Czy warto kruszyć kopie o świętowanie Bożego Narodzenia? Odpowiadam: Warto! I to jak! :-)
1. Ci, którzy nie obchodzą świąt to zwykle zawodnicy, którzy zwalczają Boże Narodzenie z powodów ideologicznych. My zaś powinniśmy je afirmować. Bóg wszedł w ludzkie życie, kulturę i historię. Nie ma w tym niczego cichego lub neutralnego.

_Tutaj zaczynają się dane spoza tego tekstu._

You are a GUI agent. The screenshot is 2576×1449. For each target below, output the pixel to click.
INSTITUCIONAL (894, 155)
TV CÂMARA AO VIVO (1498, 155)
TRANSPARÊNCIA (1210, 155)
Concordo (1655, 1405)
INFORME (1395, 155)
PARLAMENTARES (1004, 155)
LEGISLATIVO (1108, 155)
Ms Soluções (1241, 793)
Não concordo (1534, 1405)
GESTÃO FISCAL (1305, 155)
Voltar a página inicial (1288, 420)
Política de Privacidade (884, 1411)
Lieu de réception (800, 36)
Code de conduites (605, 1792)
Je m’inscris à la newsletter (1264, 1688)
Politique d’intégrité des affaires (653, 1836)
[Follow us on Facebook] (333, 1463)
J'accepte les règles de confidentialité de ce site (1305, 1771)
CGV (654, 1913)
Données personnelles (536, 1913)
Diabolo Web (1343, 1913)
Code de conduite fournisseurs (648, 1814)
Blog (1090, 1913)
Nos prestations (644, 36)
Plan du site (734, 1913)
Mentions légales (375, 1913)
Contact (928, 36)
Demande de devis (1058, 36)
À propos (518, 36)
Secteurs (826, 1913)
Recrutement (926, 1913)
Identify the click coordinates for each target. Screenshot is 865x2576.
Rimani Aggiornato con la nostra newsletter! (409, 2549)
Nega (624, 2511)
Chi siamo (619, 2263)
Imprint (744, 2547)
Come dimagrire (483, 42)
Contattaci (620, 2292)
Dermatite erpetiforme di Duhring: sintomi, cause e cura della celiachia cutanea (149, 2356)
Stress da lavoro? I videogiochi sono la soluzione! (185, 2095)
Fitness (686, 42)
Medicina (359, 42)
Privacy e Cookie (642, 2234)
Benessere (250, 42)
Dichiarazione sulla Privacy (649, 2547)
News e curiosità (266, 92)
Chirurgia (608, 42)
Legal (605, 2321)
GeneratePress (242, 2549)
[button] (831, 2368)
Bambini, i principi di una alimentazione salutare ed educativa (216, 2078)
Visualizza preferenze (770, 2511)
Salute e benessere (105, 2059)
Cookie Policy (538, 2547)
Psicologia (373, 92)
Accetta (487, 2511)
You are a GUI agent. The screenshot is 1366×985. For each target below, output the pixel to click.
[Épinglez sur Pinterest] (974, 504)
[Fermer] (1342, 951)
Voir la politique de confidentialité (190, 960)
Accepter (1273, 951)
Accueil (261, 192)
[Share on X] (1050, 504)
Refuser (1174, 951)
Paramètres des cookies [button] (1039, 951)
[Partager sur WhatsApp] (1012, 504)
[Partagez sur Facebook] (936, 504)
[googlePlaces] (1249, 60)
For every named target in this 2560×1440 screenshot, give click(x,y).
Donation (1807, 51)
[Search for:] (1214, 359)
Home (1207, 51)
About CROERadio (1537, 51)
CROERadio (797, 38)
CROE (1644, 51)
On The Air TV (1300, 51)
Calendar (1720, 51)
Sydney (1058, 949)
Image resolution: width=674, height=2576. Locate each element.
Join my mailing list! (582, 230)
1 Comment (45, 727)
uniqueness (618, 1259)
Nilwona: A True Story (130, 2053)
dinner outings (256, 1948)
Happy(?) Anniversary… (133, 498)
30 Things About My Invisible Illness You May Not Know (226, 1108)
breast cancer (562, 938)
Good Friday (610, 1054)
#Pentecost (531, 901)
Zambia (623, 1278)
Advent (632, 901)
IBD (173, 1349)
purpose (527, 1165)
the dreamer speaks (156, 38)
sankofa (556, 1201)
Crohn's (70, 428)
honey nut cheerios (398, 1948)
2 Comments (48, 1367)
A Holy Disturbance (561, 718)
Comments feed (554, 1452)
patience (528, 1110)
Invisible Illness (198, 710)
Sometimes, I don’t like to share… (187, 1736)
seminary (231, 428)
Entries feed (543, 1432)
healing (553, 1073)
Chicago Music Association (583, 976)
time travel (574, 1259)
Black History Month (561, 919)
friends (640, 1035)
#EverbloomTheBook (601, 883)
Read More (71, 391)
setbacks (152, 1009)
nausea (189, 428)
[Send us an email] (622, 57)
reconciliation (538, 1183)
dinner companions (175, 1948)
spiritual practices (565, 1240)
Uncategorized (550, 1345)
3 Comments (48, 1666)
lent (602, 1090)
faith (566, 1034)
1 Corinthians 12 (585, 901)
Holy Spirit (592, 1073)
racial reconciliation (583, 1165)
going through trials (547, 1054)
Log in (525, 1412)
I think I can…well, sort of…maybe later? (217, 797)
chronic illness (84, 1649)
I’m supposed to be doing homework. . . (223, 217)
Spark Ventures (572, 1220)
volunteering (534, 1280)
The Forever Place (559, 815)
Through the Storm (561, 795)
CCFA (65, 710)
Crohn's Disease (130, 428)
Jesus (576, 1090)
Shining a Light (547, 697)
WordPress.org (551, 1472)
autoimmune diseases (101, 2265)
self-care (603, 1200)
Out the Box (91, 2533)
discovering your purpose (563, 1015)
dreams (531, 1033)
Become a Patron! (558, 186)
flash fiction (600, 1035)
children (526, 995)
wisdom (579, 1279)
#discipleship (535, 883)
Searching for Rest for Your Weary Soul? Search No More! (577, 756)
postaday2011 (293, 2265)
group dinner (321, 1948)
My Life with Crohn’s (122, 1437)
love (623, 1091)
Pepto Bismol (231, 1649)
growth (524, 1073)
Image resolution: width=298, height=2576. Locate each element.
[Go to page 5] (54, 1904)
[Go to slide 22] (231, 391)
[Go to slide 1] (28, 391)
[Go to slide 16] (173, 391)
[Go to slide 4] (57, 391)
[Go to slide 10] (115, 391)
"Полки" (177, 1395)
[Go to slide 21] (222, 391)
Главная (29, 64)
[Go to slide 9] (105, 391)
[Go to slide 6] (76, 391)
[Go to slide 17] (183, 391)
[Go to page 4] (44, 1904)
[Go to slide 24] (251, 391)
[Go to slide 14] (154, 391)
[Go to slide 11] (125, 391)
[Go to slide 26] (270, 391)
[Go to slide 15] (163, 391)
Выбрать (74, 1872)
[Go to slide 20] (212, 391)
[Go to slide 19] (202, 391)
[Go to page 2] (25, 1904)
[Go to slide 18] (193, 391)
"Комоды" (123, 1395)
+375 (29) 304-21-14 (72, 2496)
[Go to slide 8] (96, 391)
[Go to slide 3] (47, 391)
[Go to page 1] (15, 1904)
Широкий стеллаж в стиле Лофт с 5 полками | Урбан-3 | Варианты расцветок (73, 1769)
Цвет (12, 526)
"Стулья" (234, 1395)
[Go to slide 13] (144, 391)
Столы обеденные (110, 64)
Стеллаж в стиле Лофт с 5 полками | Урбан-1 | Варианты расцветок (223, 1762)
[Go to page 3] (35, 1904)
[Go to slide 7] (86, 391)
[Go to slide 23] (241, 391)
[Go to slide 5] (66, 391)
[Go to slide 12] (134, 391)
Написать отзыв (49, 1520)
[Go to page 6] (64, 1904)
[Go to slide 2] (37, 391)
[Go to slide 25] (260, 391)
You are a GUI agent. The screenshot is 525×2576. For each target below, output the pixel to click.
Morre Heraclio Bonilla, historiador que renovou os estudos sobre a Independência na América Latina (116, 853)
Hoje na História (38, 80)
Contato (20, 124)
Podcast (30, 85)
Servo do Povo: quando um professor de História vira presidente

2. Kultura, tak jak ludzkie serce nie zna próżni ani neutralności. Coroczna afirmacja ortodoksji, radości, bożonarodzeniowych pieśni, iluminacji jest błogosławieństwem i naszym sojusznikiem. Zima bez Bożego Narodzenia to coś, o co chodziło Białej Czarownicy z Narnii; o co chodzi sekularystom, ateistom, którzy chcieliby wyprzeć Boga z kultury i przestrzeni publicznej. Oczywiście chętnie zastąpią Bożą historię własną narracją i upamiętnianiem narodzin własnych "świętych" i bogów kultury.
3. Niech różnej maści fundamentalizmy, syjonizmy, "biblijnizmy", Ebenezery Scroogowie się trochę powiercą :-) Bóg się rodzi! Niech moc truchleje! Im również życzymy radosnych Świąt Bożego Narodzenia!
4. Celebracja Bożego Narodzenia w kulturze jest dobrym testem wolności. Żyjemy w dobrych czasach wolności, kiedy możemy obchodzić Boże Narodzenie (a nie Zimowy Festiwal) i publicznie je ogłaszać. Nie wiem czy nasze wnuki będą mogły składać życzenia "Wesołych Świąt Bożego Narodzenia" bez narażenia się na zarzut o "mowie nienawiści wobec neutralności światopoglądowej". Fundamentalistyczni chrześcijanie, którzy zwalczają Boże Narodzenie zachowują się tak, jakby tęsknili do czasów niewoli, prześladowań, katakumb i kultury przesyconej pogaństwem, komunizmem, zabobonami, ateizmem. Jeśli zaproszeni goście odrzucają zaproszenie do wyjścia na wolność, do wspólnego ucztowania, głównym problemem jest brak wdzięczności. Ludzi, którzy nie dziękują i narzekają na ofiarowywane im prezenty mało kto będzie chciał obdarowywać w przyszłości. Nie dołączaj do nich! Boże Narodzenie w ciszy, bez prezentów, kanapką z dżemem i po ciemku? Nie żartujmy! Nie odbieraj radości Bożego Narodzenia sobie i swoim dzieciom!